◆ DOCUMENT PASSAGE:

[Start of Attachment]

Canada's NDP

NDP

May 24th, 2020

Time to take a serious look at a Basic Income

The pandemic has exposed the many gaps in income supports for Canadian workers, so it's not surprising that it has renewed conversations on all sides about the concept of a basic or minimum income. Here's my latest column on the subject:

COVID-19 has obviously changed our lives in the short term, and now there is a growing consensus that the pandemic will also bring more long-lasting changes to our society—how we value workers, how we treat our seniors, how we house the homeless, how we protect the environment, and more.

One topic that is surfacing more and more often is the idea of a basic income. One of the first things we learned when the pandemic began was that Employment Insurance was completely inadequate to protect workers from lost income. Sixty percent of workers do not even qualify for EI.

So the government brought in the Canada Emergency Response Benefit, which provides $2000 per month to workers who have lost their income because of the pandemic. CERB is an essential lifeline for millions of Canadians, but there are still hundreds of thousands who fall through the cracks of the program’s qualifications and therefore can’t access it.

[End of Attachment]

◆ WORK TASK 1:
From the basic income column, list the areas of society in which the pandemic is expected to bring long-lasting changes.
◆ WORK TASK 2:
Answer these questions from the basic income column:
(a) On what date was it posted?
(b) What share of workers do not qualify for EI?
(c) How much does the Canada Emergency Response Benefit provide per month?
◆ WORK TASK 3:
Write the next part of the basic income column, picking up after its last sentence.

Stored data

[Start of Attachment]

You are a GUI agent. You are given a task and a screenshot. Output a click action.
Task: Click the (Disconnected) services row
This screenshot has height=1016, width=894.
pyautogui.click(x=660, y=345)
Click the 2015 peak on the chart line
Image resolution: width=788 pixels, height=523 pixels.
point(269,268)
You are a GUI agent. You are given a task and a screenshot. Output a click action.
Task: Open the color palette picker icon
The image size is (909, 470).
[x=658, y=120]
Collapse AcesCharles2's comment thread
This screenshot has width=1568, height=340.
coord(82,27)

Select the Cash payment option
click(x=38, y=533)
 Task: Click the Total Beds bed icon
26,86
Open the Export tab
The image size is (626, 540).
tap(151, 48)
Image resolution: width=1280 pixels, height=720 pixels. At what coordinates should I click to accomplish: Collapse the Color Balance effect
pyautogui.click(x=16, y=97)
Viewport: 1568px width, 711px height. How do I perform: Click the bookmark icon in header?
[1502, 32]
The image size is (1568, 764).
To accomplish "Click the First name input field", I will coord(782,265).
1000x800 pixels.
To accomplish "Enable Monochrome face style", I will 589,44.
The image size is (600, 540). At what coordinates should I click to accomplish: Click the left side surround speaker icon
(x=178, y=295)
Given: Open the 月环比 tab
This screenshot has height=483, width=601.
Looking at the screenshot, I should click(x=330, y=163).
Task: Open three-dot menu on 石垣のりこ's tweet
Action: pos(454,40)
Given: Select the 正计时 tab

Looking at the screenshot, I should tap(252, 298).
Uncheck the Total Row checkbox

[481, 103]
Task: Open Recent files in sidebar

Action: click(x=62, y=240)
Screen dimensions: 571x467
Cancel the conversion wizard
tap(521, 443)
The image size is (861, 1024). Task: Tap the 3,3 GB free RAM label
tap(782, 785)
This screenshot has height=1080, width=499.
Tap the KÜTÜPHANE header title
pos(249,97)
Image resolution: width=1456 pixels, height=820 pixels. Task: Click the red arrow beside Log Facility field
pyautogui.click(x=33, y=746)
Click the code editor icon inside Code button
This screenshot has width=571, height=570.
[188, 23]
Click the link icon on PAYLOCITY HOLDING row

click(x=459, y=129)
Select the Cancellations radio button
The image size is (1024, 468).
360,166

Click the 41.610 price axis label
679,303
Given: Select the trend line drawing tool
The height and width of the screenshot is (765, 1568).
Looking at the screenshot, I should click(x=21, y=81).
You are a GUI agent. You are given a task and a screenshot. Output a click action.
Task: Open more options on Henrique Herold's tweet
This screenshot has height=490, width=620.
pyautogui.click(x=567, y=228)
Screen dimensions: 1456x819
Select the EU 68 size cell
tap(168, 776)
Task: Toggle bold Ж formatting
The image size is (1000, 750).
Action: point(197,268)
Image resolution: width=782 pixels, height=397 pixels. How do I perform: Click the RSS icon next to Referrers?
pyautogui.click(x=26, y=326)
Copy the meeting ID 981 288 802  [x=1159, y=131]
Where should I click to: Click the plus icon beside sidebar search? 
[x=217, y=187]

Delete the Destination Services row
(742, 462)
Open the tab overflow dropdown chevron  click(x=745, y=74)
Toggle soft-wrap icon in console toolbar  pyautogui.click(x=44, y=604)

[End of Attachment]

◆ RESPONSE 1:
- how we value workers
- how we treat our seniors
- how we house the homeless
- how we protect the environment

◆ RESPONSE 2:
(a) May 24th, 2020
(b) Sixty percent
(c) $2000

◆ RESPONSE 3:
CERB has raised some interesting questions about how we take care of vulnerable Canadians. Some people have commented to me that $2000 per month is simply not enough to survive on with dignity in Canada. But we only provide about half that to people who are on social assistance and disability pensions, and only about 75% of that for the combination of Old Age Security and the Guaranteed Income Supplement.

These conversations have raised the profile of a basic income in Canada. How would such a program work? Would it discourage people from working? How could we afford it?

Some of those questions can be answered by looking at the results of pilot programs in Canada and elsewhere in the world. It turns out that a properly designed basic income program does not discourage people from working, although some parents may choose to stay at home longer with infants and young people may choose to stay in school longer. In many cases it has given people living in poverty the hand up they need to start their own businesses and get back to meaningful work.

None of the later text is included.